**EXERCISE GOAL**
Rewrite these lines as a Markdown table with the columns "Row" and "Line", numbering each row and skipping blank lines. Leave the pictures out of the table.

**DATA FOR THE TASK**

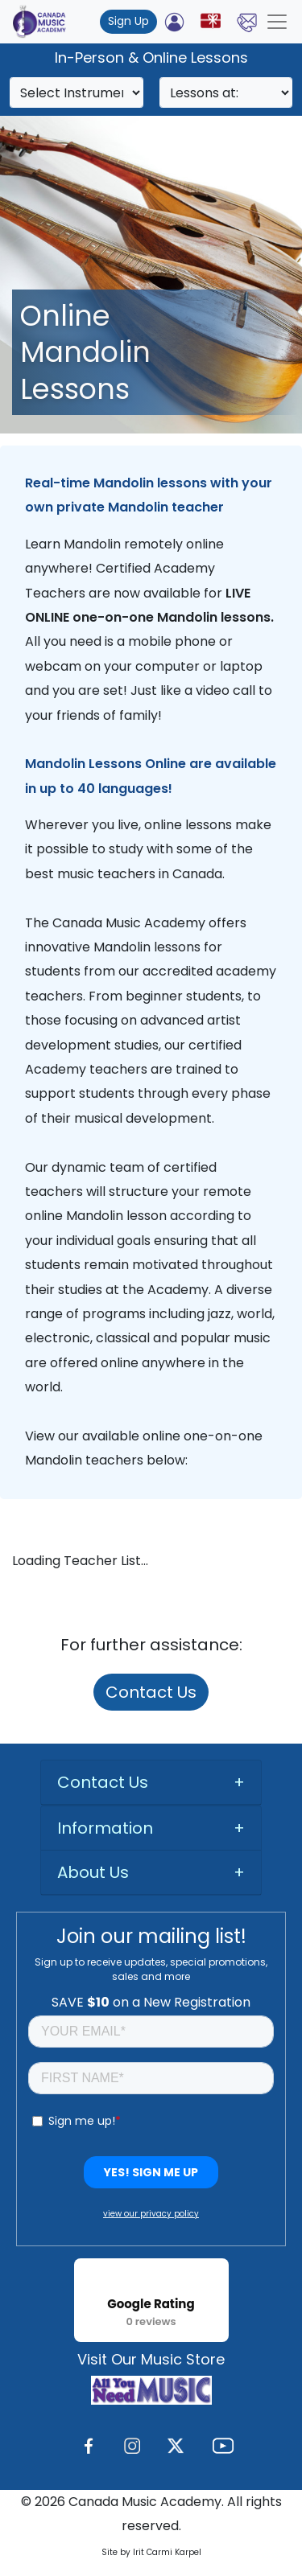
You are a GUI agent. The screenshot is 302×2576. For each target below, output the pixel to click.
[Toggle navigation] (277, 22)
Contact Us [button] (102, 1782)
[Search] (76, 92)
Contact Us (151, 1692)
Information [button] (105, 1828)
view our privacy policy (151, 2214)
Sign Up (128, 21)
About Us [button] (93, 1872)
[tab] (151, 1782)
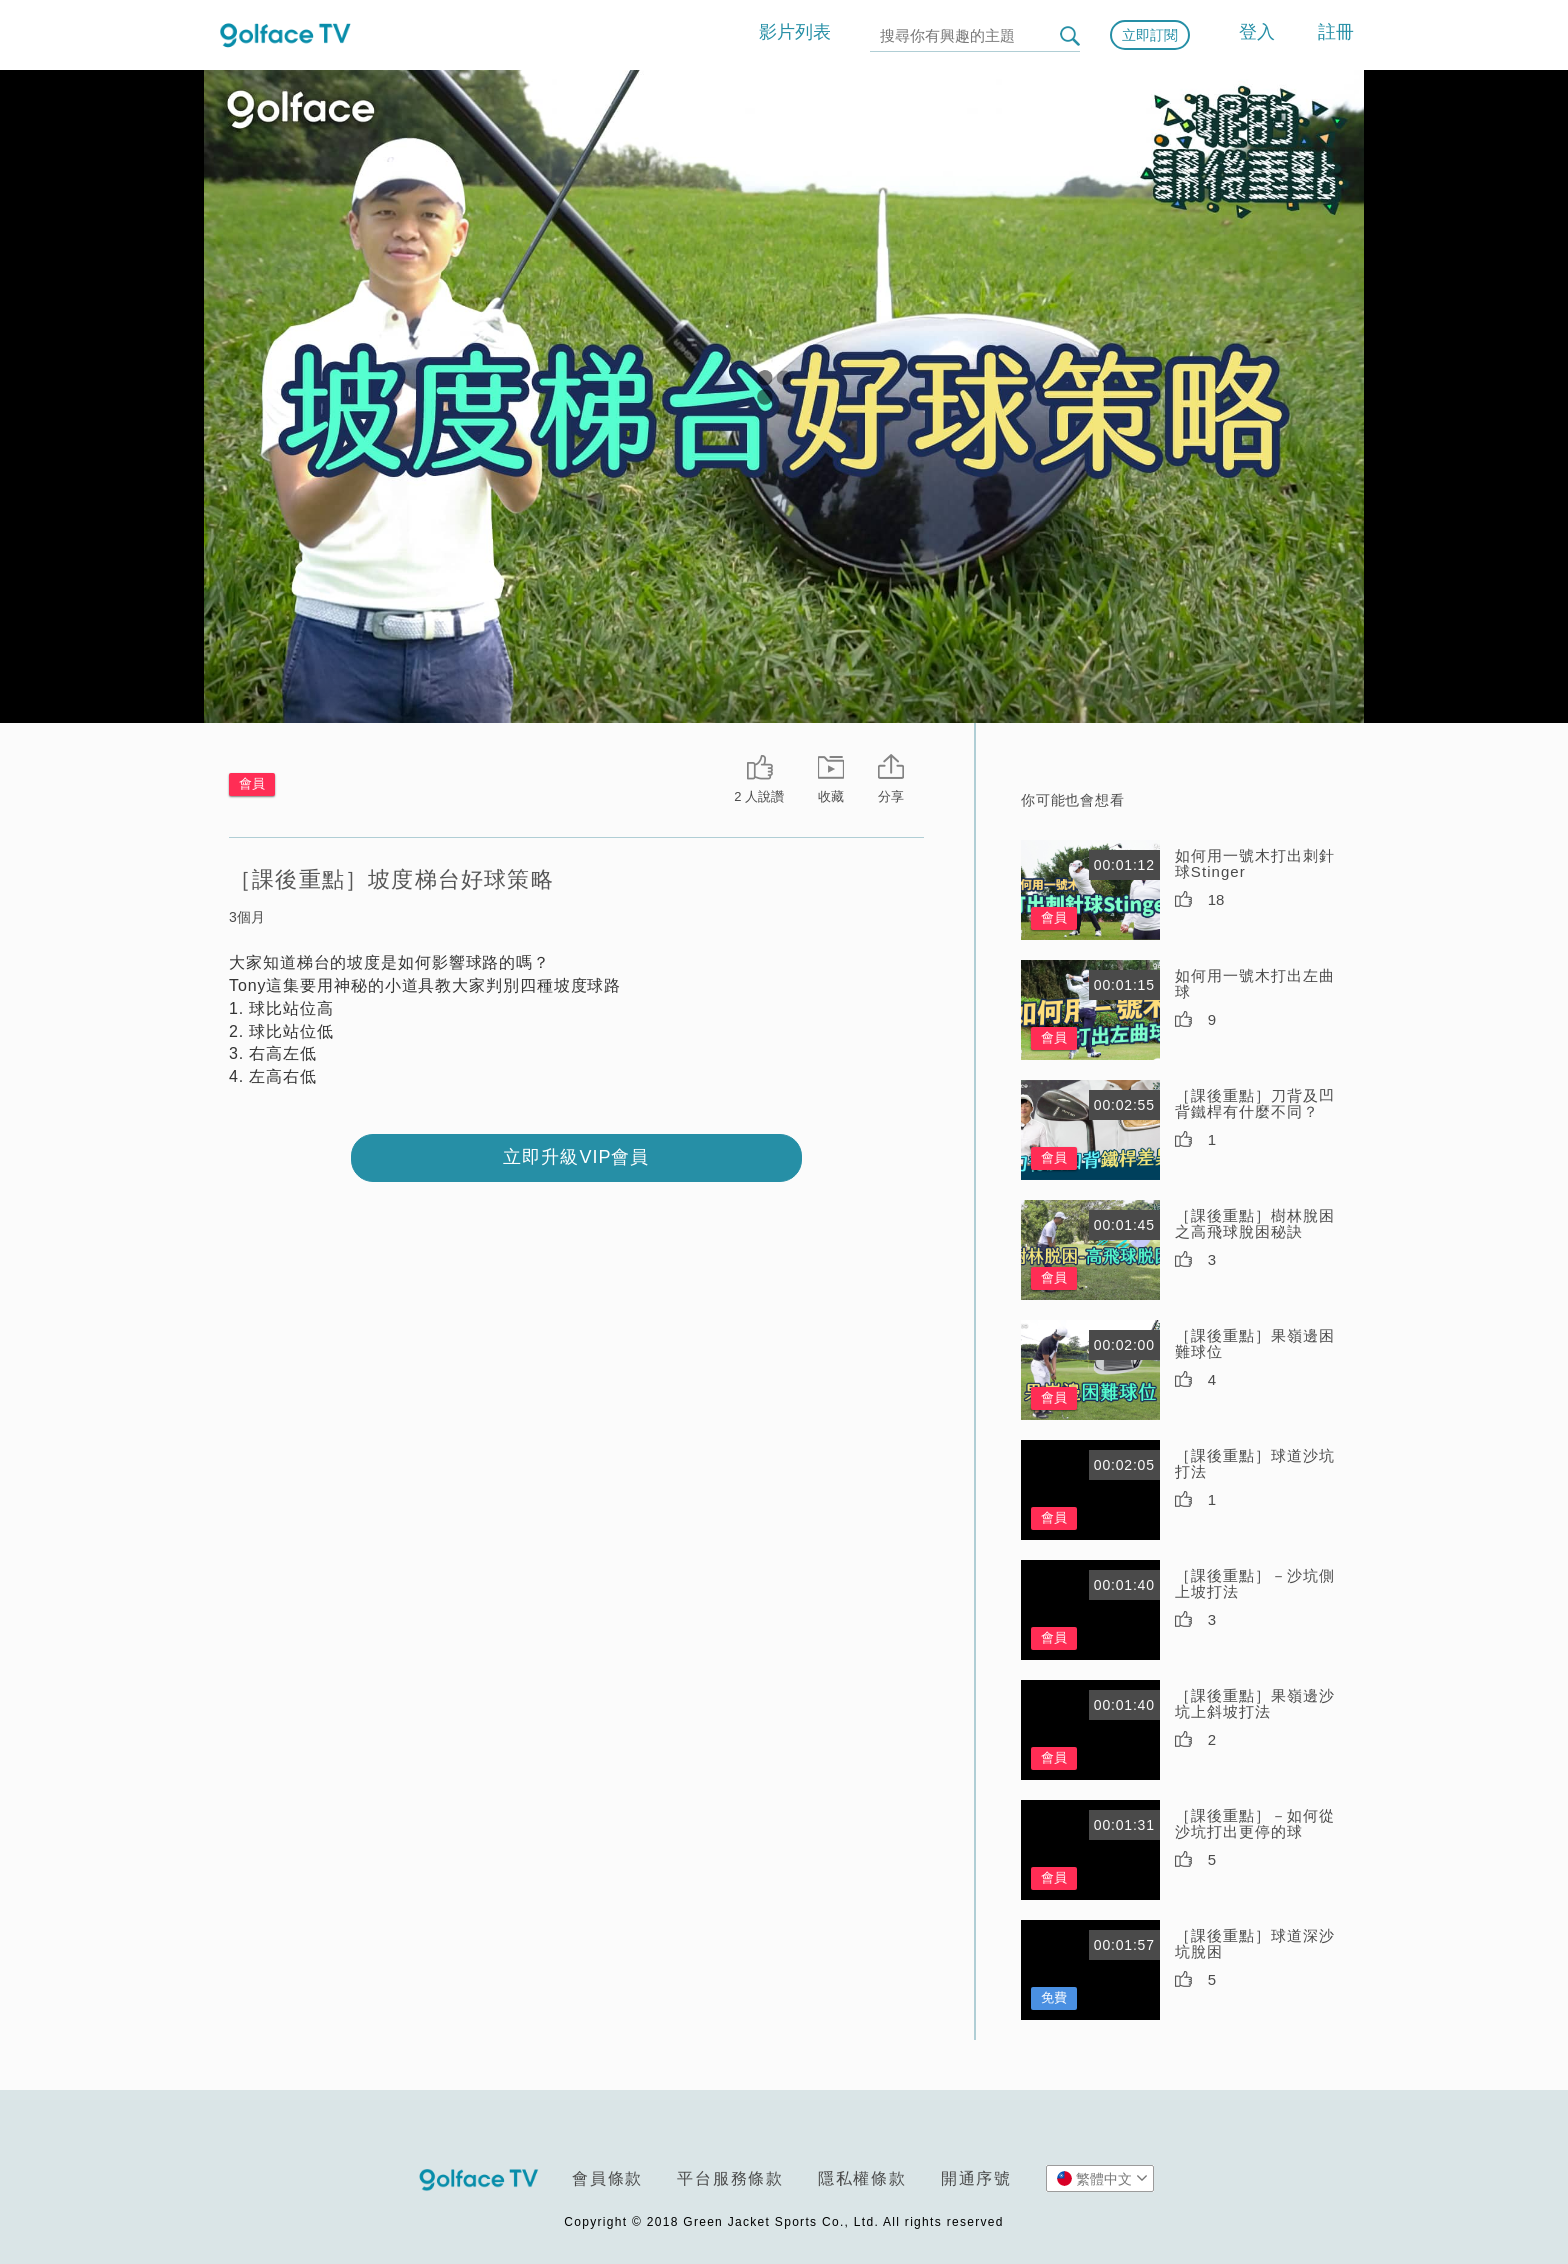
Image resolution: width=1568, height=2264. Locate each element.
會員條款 (607, 2178)
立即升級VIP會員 (576, 1157)
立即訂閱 (1150, 35)
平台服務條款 (730, 2178)
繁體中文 (1102, 2178)
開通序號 (976, 2178)
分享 (891, 796)
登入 (1257, 32)
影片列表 (795, 32)
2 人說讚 (759, 796)
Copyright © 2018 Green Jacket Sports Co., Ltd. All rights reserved (783, 2222)
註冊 (1336, 32)
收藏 (831, 796)
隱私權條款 (862, 2178)
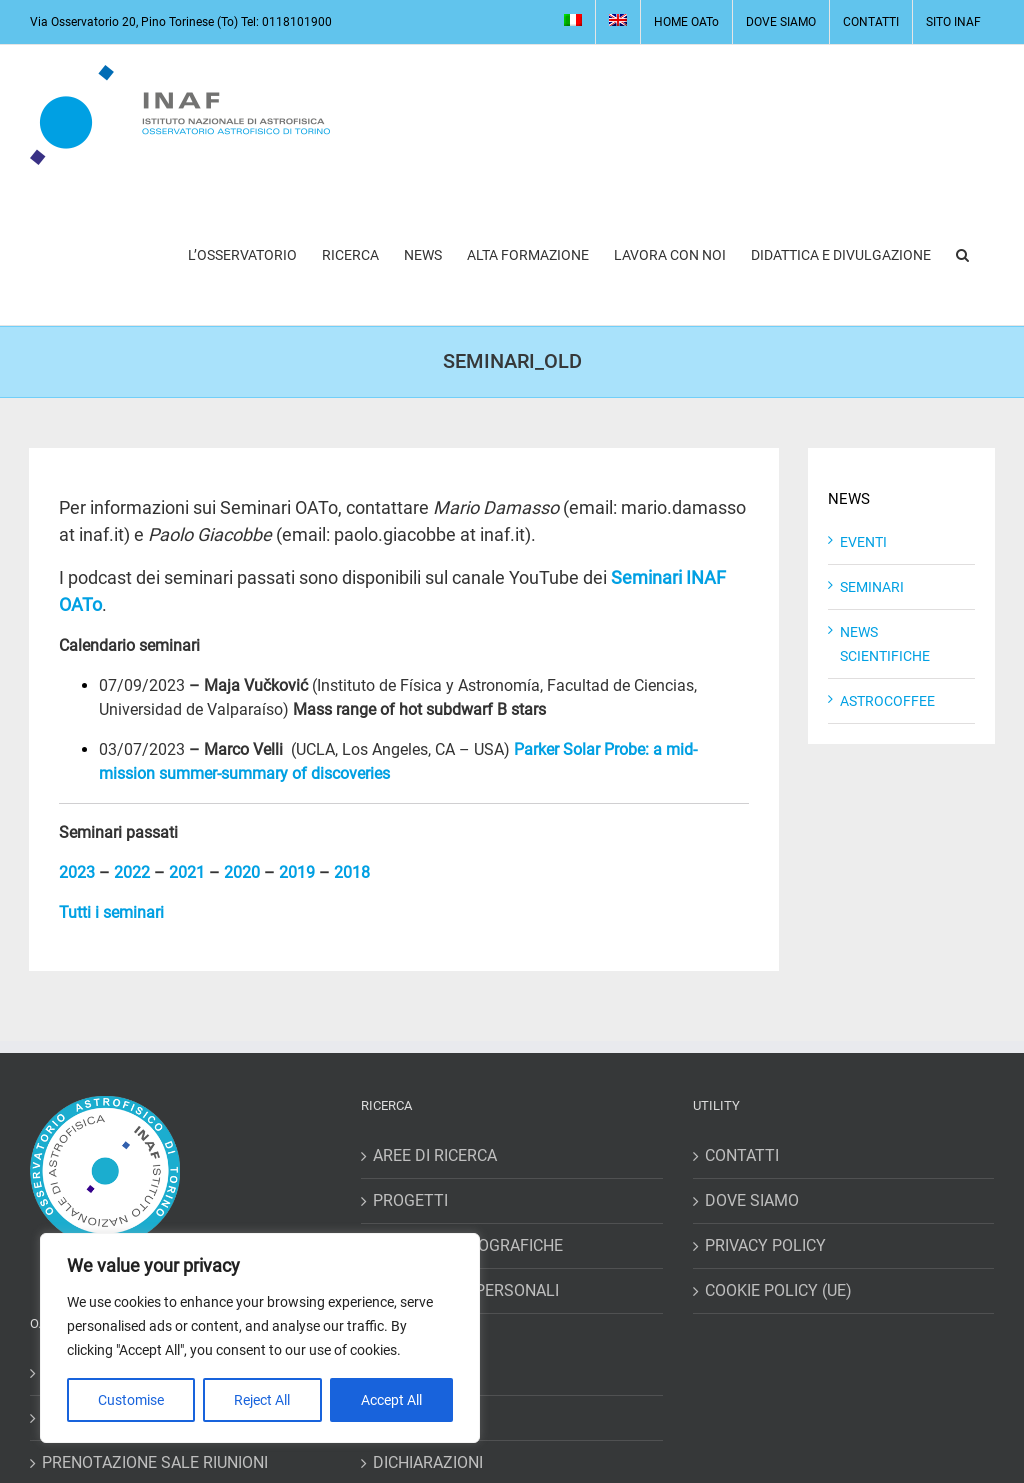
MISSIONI (407, 1372)
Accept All (391, 1400)
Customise (131, 1400)
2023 (77, 872)
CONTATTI (742, 1155)
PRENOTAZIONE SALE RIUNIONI (155, 1462)
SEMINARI (872, 587)
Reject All (262, 1400)
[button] (962, 255)
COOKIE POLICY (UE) (778, 1290)
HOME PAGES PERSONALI (466, 1290)
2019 (297, 872)
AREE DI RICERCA (435, 1155)
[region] (260, 1338)
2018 (352, 872)
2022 (132, 872)
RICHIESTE (411, 1417)
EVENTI (863, 542)
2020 (242, 872)
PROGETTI (410, 1200)
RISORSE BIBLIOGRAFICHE (468, 1245)
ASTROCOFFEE (887, 701)
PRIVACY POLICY (765, 1245)
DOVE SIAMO (752, 1200)
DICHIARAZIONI (428, 1462)
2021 (187, 872)
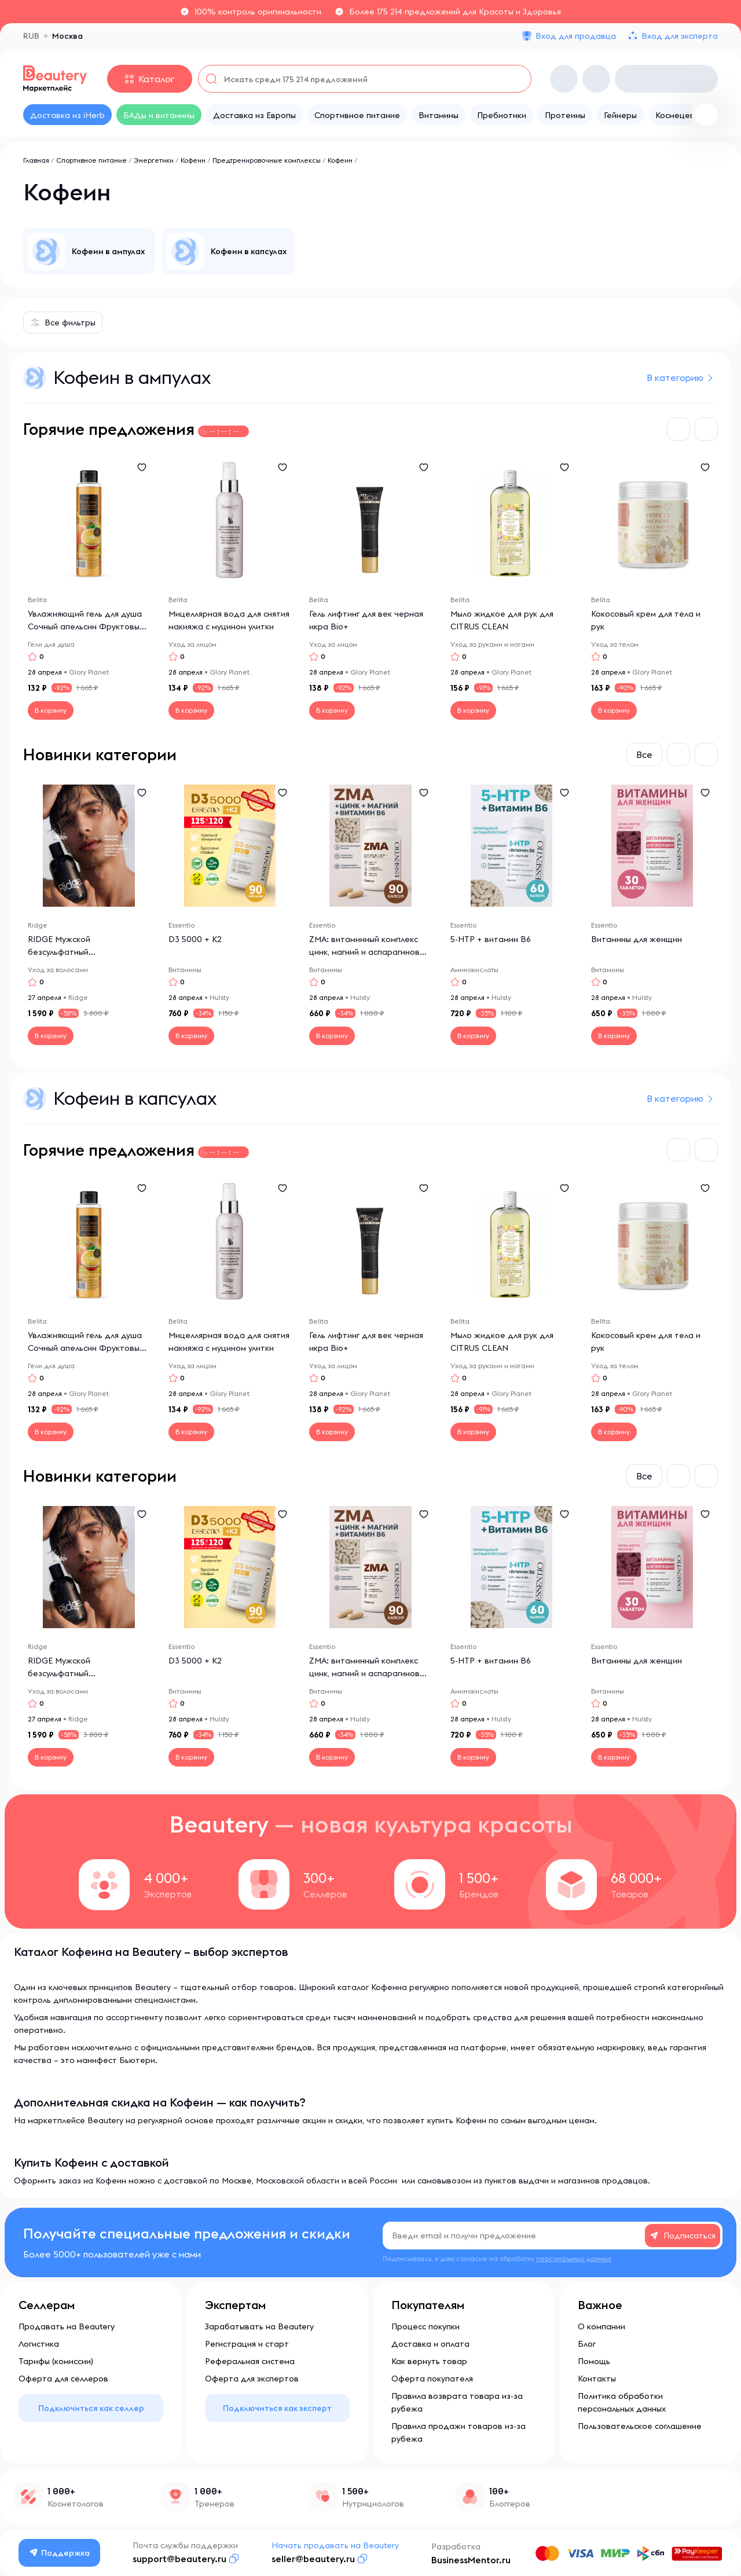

**SOLVED EXERCISE**
| Row | Line |
|---|---|
| 1 | You are a GUI agent. The screenshot is 302×2576. For each target below, output the pixel to click. |
| 2 | [Toggle navigation] (277, 22) |
| 3 | Contact Us [button] (102, 1782) |
| 4 | [Search] (76, 92) |
| 5 | Contact Us (151, 1692) |
| 6 | Information [button] (105, 1828) |
| 7 | view our privacy policy (151, 2214) |
| 8 | Sign Up (128, 21) |
| 9 | About Us [button] (93, 1872) |
| 10 | [tab] (151, 1782) |
| 11 | Image resolution: width=1568, height=2264. Locate each element. |
| 12 | 會員條款 (607, 2178) |
| 13 | 立即升級VIP會員 (576, 1157) |
| 14 | 立即訂閱 (1150, 35) |
| 15 | 平台服務條款 (730, 2178) |
| 16 | 繁體中文 (1102, 2178) |
| 17 | 開通序號 (976, 2178) |
| 18 | 分享 (891, 796) |
| 19 | 登入 (1257, 32) |
| 20 | 影片列表 (795, 32) |
| 21 | 2 人說讚 (759, 796) |
| 22 | Copyright © 2018 Green Jacket Sports Co., Ltd. All rights reserved (783, 2222) |
| 23 | 註冊 (1336, 32) |
| 24 | 收藏 (831, 796) |
| 25 | 隱私權條款 (862, 2178) |
| 26 | MISSIONI (407, 1372) |
| 27 | Accept All (391, 1400) |
| 28 | Customise (131, 1400) |
| 29 | 2023 (77, 872) |
| 30 | CONTATTI (742, 1155) |
| 31 | PRENOTAZIONE SALE RIUNIONI (155, 1462) |
| 32 | SEMINARI (872, 587) |
| 33 | Reject All (262, 1400) |
| 34 | [button] (962, 255) |
| 35 | COOKIE POLICY (UE) (778, 1290) |
| 36 | HOME PAGES PERSONALI (466, 1290) |
| 37 | 2019 (297, 872) |
| 38 | AREE DI RICERCA (435, 1155) |
| 39 | [region] (260, 1338) |
| 40 | 2018 (352, 872) |
| 41 | 2022 (132, 872) |
| 42 | RICHIESTE (411, 1417) |
| 43 | EVENTI (863, 542) |
| 44 | 2020 (242, 872) |
| 45 | PROGETTI (410, 1200) |
| 46 | RISORSE BIBLIOGRAFICHE (468, 1245) |
| 47 | ASTROCOFFEE (887, 701) |
| 48 | PRIVACY POLICY (765, 1245) |
| 49 | DOVE SIAMO (752, 1200) |
| 50 | DICHIARAZIONI (428, 1462) |
| 51 | 2021 (187, 872) |